Polarizing elements, the "grid" referred to in the B+W quote, are extremely fragile. Simply touching them will destroy them. They must be laminated with something durable to protect them. There are two methods used for photographic polarizers. One is to laminate the polarizing film between two uncoated sheets of glass and then polish to two outside surfaces flat and parallel. This leaves an uncoated filter, but it results in little optical problems otherwise. The other method is to coat, or mult-coat, one surface of each glass wafer before laminating the film between them. This results in a coated filter but keeping the two outside surfaces perfectly plano-parallel is rather difficult. Any error destroys image quality. The nature of both how coatings are applied and the polarizing film generally makes coating after laminating impossible.

Circular polarizers differ in that they have a second element behind the polarizing element for a total of 4 components. This is the "circular polarizer". It acts to de-polarize the light passing through it. The result of the completed sandwich is that the first element, the so-called linear polarizer, selects the desired portion of the light and the second element, the circular polarizer, scrambles the orientation of the light so that it doesn't create problems for the AF, metering, and viewing sysystems in the camera.

The lamination necessary is a large part of why polarizers are more expensive than simple filters made from dyed glass. Additionally, the circular polarizing element is rather difficult to make if you want it to be perfectly neutral in color. You will find that, in general, the more expensive filters are the mos neutral. Inexpensive circular polarizers very often have a distinct color tint, often yellow/amber. A third issues is sealing the outer rim of the sandwich. The cheaper filters are generally unsealed and have raw glass edges which reflect light internally (this is also true of inexpensive simple filters). The better filters have some form of edge sealing. B+W has a special sealing technique used in the Kasseman versions which is supposed to be better than other methods.

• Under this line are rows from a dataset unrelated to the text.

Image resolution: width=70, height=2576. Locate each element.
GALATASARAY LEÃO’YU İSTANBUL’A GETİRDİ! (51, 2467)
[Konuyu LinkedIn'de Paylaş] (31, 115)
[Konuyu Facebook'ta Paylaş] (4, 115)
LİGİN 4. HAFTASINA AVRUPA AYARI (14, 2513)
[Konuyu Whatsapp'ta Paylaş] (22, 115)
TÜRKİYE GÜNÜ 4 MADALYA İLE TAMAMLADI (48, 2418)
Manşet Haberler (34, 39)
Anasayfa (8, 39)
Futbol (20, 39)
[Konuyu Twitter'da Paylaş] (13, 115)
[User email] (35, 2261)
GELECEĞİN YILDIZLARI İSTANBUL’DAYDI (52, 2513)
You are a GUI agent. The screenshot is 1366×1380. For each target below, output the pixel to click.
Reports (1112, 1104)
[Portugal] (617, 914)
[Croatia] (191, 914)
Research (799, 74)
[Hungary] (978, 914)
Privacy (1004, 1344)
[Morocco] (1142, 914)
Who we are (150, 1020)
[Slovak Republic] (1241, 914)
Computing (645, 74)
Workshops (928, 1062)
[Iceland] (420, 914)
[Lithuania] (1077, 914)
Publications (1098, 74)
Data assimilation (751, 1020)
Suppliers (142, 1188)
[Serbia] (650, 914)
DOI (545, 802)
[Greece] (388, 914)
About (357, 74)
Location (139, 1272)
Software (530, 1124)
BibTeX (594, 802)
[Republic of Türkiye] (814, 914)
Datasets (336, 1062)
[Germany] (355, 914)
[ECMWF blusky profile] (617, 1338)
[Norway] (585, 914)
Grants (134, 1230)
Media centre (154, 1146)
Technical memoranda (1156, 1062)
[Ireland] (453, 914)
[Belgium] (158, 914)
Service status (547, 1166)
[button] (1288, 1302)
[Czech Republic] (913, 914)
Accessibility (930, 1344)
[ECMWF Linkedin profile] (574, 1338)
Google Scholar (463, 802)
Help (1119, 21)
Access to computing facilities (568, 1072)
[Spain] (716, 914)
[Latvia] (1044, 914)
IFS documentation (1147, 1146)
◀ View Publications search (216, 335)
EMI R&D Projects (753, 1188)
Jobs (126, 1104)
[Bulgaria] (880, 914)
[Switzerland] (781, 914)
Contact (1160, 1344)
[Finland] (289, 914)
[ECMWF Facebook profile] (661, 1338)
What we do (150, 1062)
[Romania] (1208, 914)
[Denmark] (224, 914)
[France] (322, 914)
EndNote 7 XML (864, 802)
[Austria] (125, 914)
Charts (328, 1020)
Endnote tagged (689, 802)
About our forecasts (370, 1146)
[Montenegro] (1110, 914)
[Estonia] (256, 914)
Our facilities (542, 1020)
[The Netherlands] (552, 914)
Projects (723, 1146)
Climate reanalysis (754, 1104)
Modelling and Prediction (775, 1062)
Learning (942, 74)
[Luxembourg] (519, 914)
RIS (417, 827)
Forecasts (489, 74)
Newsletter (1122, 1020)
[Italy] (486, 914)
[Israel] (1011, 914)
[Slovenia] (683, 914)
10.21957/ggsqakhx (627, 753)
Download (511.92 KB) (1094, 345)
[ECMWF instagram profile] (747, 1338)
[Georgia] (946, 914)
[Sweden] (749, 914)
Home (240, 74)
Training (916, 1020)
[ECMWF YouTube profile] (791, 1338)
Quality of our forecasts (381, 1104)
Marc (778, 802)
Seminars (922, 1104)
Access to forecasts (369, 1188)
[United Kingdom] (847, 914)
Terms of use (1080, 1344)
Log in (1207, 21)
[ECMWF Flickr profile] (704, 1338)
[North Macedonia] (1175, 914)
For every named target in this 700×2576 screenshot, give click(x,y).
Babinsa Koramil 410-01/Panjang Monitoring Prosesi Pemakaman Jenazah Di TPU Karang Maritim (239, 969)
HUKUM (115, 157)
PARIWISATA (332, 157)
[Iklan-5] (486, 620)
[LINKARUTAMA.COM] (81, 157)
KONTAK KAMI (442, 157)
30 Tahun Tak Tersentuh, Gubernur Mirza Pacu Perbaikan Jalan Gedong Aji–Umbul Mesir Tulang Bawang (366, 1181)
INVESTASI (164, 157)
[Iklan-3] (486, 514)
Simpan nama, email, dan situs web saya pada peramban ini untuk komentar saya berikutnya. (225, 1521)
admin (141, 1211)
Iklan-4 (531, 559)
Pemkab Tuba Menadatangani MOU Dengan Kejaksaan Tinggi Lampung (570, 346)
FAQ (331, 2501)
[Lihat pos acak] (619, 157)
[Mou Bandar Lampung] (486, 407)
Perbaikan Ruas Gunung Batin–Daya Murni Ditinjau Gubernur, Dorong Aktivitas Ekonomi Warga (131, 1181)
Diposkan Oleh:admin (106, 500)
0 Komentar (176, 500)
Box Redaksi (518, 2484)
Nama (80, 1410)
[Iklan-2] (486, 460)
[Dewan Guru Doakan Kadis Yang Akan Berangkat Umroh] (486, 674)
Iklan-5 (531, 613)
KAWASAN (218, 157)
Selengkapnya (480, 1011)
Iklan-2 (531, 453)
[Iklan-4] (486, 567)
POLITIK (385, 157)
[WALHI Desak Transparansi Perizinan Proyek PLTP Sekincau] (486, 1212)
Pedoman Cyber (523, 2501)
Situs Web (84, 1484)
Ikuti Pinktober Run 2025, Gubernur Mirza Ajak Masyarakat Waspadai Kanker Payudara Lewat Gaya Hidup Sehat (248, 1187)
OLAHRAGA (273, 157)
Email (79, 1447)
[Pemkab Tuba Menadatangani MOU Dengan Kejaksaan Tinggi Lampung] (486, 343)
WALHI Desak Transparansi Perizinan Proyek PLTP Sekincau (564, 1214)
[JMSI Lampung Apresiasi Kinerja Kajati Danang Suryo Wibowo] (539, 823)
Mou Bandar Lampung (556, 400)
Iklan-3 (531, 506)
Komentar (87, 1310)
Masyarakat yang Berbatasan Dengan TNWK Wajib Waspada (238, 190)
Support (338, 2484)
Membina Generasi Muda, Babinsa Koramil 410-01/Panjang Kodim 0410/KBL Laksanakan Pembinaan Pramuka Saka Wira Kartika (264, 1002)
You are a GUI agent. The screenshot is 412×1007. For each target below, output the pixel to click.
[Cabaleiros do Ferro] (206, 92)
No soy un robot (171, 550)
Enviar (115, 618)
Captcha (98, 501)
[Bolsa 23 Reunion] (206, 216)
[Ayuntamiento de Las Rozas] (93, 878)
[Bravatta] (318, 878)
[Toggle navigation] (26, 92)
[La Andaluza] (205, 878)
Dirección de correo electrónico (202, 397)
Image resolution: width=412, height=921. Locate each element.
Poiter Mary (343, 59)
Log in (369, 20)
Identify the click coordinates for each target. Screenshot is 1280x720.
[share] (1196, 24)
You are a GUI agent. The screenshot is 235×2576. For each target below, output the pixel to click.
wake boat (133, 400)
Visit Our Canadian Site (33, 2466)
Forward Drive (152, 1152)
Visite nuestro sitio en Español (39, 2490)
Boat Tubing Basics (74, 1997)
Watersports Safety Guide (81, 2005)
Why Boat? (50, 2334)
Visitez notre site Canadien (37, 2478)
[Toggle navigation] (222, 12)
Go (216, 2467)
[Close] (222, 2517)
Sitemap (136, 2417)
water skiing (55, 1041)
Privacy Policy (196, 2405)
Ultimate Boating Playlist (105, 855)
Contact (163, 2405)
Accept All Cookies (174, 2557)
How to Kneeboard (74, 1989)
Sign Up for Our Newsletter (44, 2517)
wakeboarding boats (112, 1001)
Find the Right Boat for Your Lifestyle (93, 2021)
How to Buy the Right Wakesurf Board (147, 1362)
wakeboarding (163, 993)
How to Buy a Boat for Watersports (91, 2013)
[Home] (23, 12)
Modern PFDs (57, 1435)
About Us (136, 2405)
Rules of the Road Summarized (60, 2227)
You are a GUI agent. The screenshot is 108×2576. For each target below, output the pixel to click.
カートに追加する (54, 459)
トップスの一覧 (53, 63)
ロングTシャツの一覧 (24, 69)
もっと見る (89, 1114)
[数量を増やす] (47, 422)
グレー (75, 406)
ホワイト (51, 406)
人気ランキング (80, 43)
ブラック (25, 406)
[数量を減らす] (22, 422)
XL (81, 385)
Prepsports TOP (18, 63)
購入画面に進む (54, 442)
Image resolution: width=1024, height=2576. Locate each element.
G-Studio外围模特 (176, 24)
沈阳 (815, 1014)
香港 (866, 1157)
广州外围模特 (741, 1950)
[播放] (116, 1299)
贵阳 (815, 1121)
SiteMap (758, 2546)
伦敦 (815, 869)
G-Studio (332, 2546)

The quality of any filter, but especially a polarizer, is as important as, or possibly more important than, the quality of the lens used. All filters always degrade the image quality, period. The differences are only in the degree of the loss.


----------



## Plato (Sep 15, 2009)

Dwig said:


> Plato said:
> 
> 
> > ...
> ...



Minor problem with the screw threads!   



Dwig said:


> The quality of any filter, but especially a polarizer, is as important as, or possibly more important than, the quality of the lens used. All filters always degrade the image quality, period. The differences are only in the degree of the loss.



I have made that very same point many times.   :thumbup:


----------